¿Es posible detener la desesperanza?

Una enorme acumulación de rencores ancestrales y una pobreza en el futuro son una desafortunada combinación de circunstancias. Agreguemos impunidad, racismo, discriminación, contrabando de armas, drogas, personas y problemas de todo tipo. Entonces estaremos en la antesala de la guerra.

Finalmente, la vida es una serie de elecciones. Cuando se elige entre la muerte o una vida amenazada, se tiene el marco de la desesperanza. De aquí, sólo basta que un puñado de hombres y mujeres empujados al límite salten al abismo. En nuestro país, ya comenzó una guerra.

Los que se aman siempre se declaran su amor. Las guerras no siempre se declaran. Pero vaya que sí se reconocen. Su caudal de muertos, su inconfundible olor, la presencia de armas y ejércitos, una tensión en el aire, la sorpresa canalla que aguarda a la vuelta del camino, las miradas recelosas que se cruzan, la contabilidad aciaga de los agravios y, sobre todo, la desazón en el calendario y en el alimento.

¿Qué pasará mañana?

Cuando en 1994 la guerra llamó a nuestra puerta, salimos a la calle a contener la confrontación militar. Marchamos, exigimos y ganamos. Frenamos una guerra.
Entonces nos trajeron una guerra de contrabando, silenciosa y canalla, que ha cobrado más vidas de las que se publican, que ha desarraigado a miles y que se pasea por caminos de injusticia y de complicidad.

En varias regiones de Chiapas, de Michoacán, Oaxaca, Veracruz, Tamaulipas, Coahuila, Sinaloa, Chihuahua, Sonora, Nayarit, en la Sierra Norte y Negra de Puebla, hay una guerra que no se reconoce, pero existe. Y lo más lamentable: en una guerra no declarada.

¿Cómo se puede convocar a tregua?

Los partidarios de uno y otro bando cuentan sus muertos en voz alta, señalan culpables y preparan venganzas.

¿Quién tiene la razón?

A estas alturas, tal vez ninguno o tal vez todos ellos. Si los cadáveres y odios dan la razón, todos han aportado su siniestra cuota. Todos tienen, por lo menos, un muerto de razón. Si los que buscan resolver problemas están cuerdos, entonces todos estamos locos. La guerra, como la gripe y la miseria humana, es contagiosa.

¿Quién sabe cuándo empieza el primer disparo, el primer muerto?,
¿Quién escribe la primera crónica?,
¿Quién toma la primera fotografía y la pública?,
¿Qué funcionario da la primera explicación?

Tal vez nadie lo sabe ni lo sabrá, pero muchos aportarán su explicación inútil. Lo importante es, ¿quién la va a detener?, ¿quién va a tender los puentes?, ¿qué bando se negará primero a la venganza? En toda guerra hay responsabilidades y estas se reparten más allá de las palabras.

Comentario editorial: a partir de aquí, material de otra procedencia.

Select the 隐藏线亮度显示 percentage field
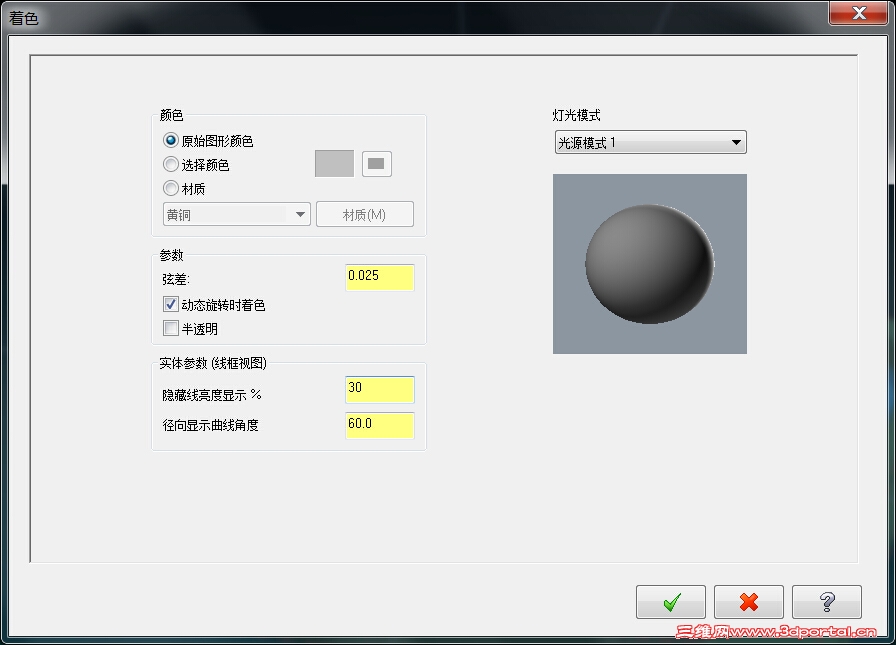point(379,390)
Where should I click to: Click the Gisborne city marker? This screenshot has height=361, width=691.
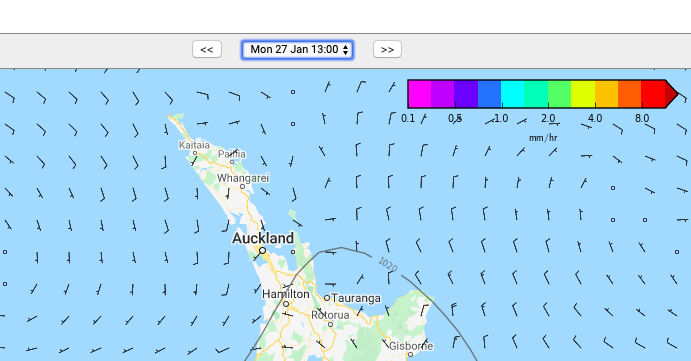[410, 354]
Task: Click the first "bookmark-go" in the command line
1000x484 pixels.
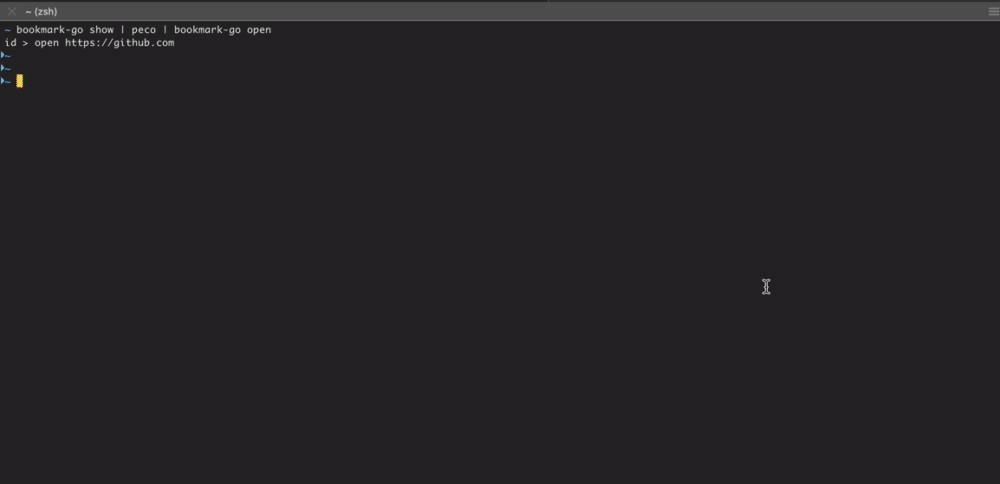Action: [50, 30]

Los menos culpables son los que más sufren. Esto es un lugar común que, sin embargo es cierto. Los que tienen las manos llenas de sangre aguardan, tranquilos, el resultado de su perversidad. A estas alturas todavía los diarios nos traen la historia anticuada de las minimizaciones. Es grave si el conflicto existe en varios Estados o regiones.

También es grave aunque exista sólo en algunos municipios, en algunos ejidos, en algunas comunidades. Es grave si le ocurre a un solo hombre y no se hace nada. Ahí donde eso pasa, la impunidad se enseñorea. La corrupción sonríe y dice: “aquí no pasa nada”. Pero la guerra crece, aunque no se declare.

¿Cuándo se puede hablar de una guerra?
¿Cuándo hay ejércitos enfrentándose?,
¿Cuándo se declara? O
¿También se puede hablar de guerra cuando hay muertos de todos los bandos y a nadie se castiga?,
¿Cuándo hay hambre y miseria que parecen interminables?,
¿Cuándo hay cadáveres mutilados?,
¿Cuándo hay niños muertos a balazos? O
¿Cuándo una saña inaudita da paso a cualquier otro sentimiento?

Finalmente, no importa saber si la guerra en Chiapas, en Michoacán, en Guerrero, en Sinaloa o en otra región del País, está o no declarada, lo que importa es detener la desesperanza de cientos de miles de indígenas cuya paciencia está llegando al límite.No vale que la indiferencia de hoy se transforme en sorpresa el día de mañana, cuando nos encontremos con un país desconocido entre las manos.